Msg#: 3635651 posted 8:02 am on Apr 26, 2008 (gmt 0)
Dell's innovation? It will do the XP image installation for you. It may not sound like much, but the net result is that the computer leaves the factory with Windows XP Professional on it, rather than Vista.
Msg#: 3635651 posted 9:51 am on Apr 26, 2008 (gmt 0)
This is a wrry for me. I am just about due to replace my desktop and I am in a quandary with regard to what OS to use.
I bought a new laptop last year which came with Vista pre-installed. I use it mainly for backup and when I go on holiday and I have to say that I have had few problems with it. Is Vista as bad as some people say it is?
Msg#: 3635651 posted 10:33 am on Apr 26, 2008 (gmt 0)
I've used vista in a variety of different environments (XP too). I've found the major advantages of Vista apply mainly to a home environment, and on the flipside the main disadvantages affect business uses.
So, my opinion would be that Vista is currently a good choice for a home OS. I gave up on it for business as I found that if nothing else it seriously dented productivity. I haven't seen any advantage that would make it a better choice than XP, which I have found extremely solid in business uses.
Apparently Vista uses more battery juice so it cuts down time you can run laptop on its own power, something that is not terribly long even in case of XP, so that's a big minus for Vista on laptops - higher power usage is not suprising given Aero stuff and other things, especially anything that would use disk in background.
I doubt they will stop selling XP until at least SP2.
Whilst this is a nice thing for Dell to offer - it's not with the standard versions of Vista - only with the very expensive Business end systems. Dell themselves don't bundle these expensive Vista licenses with their standard range of business machines.
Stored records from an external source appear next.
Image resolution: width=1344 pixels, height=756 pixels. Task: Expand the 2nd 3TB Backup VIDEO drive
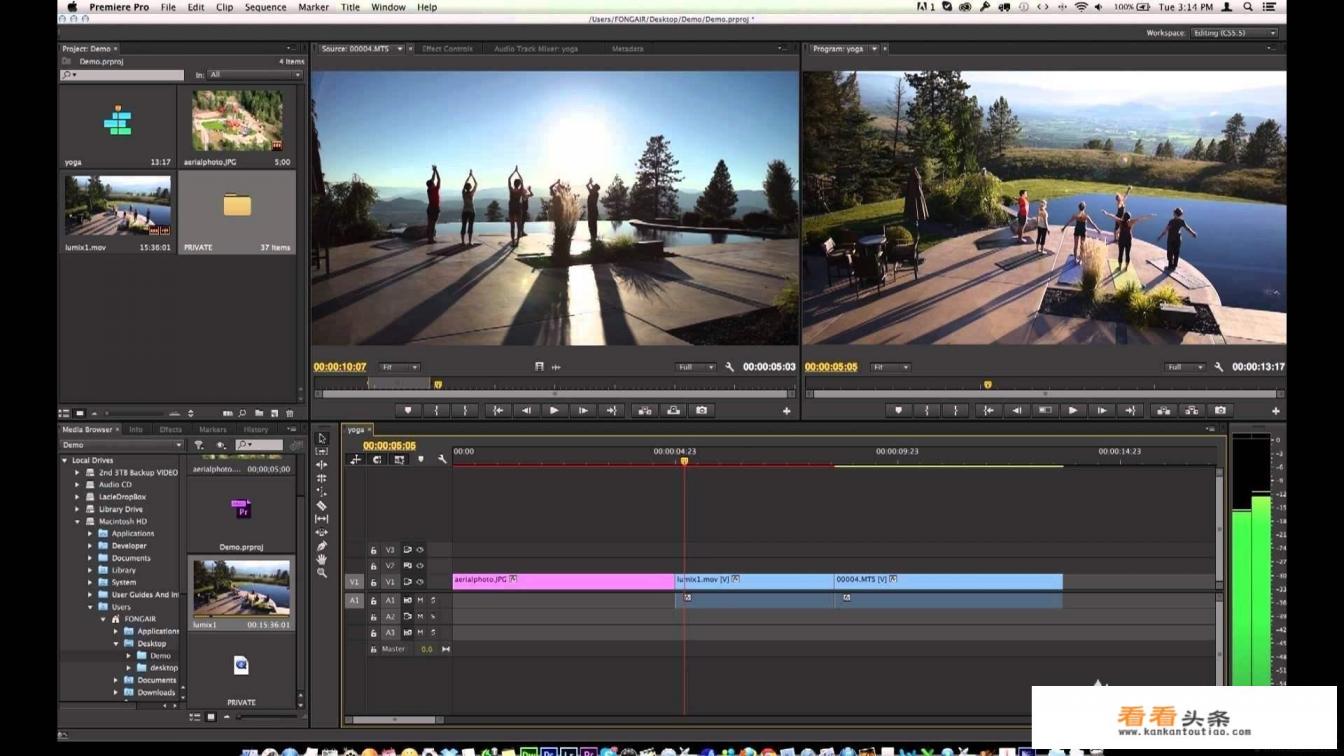[x=78, y=472]
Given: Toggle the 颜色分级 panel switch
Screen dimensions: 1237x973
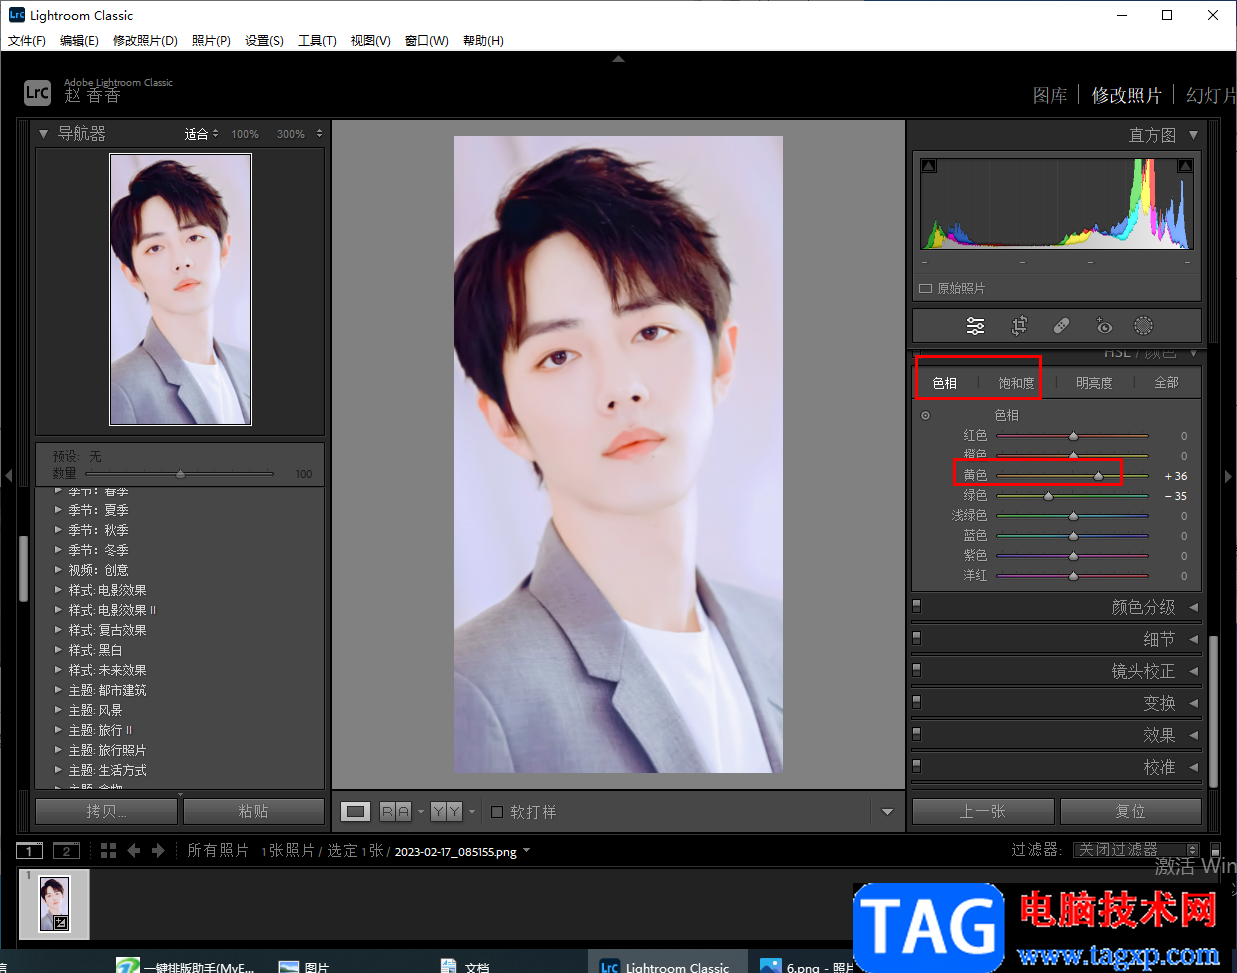Looking at the screenshot, I should coord(916,606).
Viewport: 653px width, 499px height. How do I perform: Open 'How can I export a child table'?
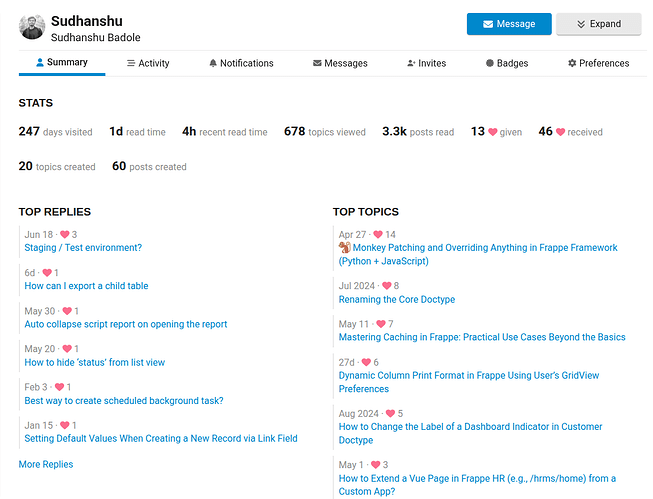click(x=86, y=286)
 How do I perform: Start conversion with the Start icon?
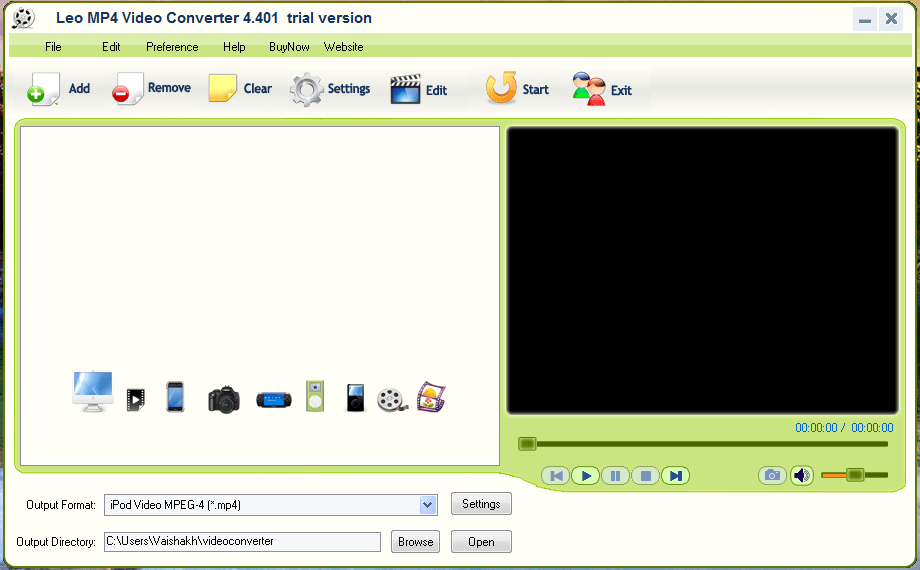(x=500, y=89)

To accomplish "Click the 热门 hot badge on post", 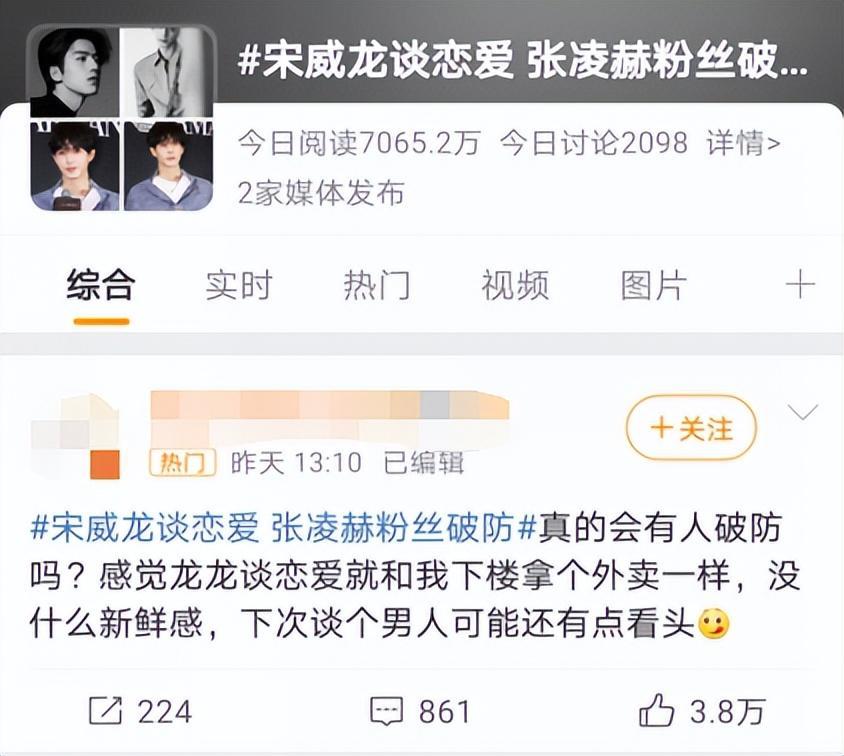I will tap(182, 463).
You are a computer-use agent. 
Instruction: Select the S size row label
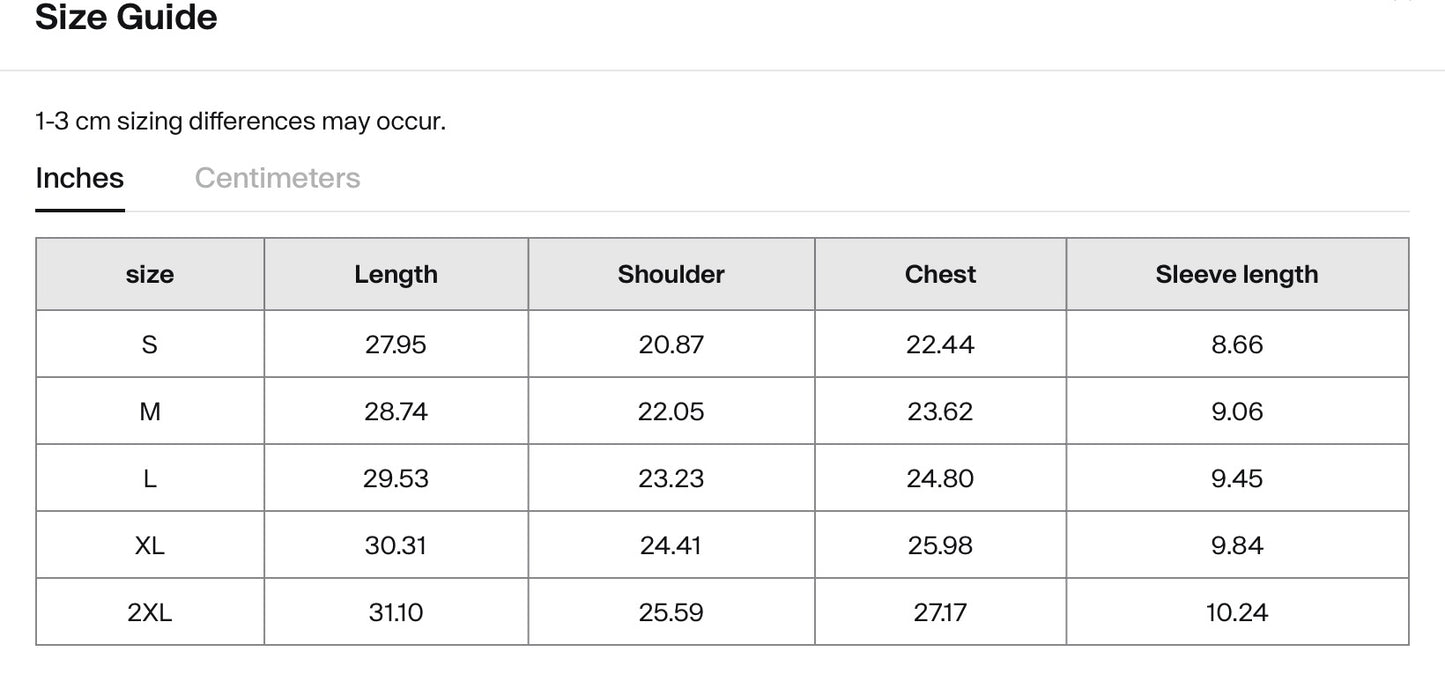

Would Microsoft's refusal to allow sale of the XP operating system with systems constitute the basis for legal action by companies forced to use Vista with new machines and the significant software, productivity and retraining costs that involves (even if such costs are temporary as Microsoft claims... they are still costs which someone has to pay for)?
Dell will take advantage of a licensing option in Vista Business and Vista Ultimate that lets PC makers provide XP under the Vista license, which Microsoft calls a "downgrade" license. In essence, the user is buying a Vista license that it can apply to XP, and Microsoft can still claim a Vista sale.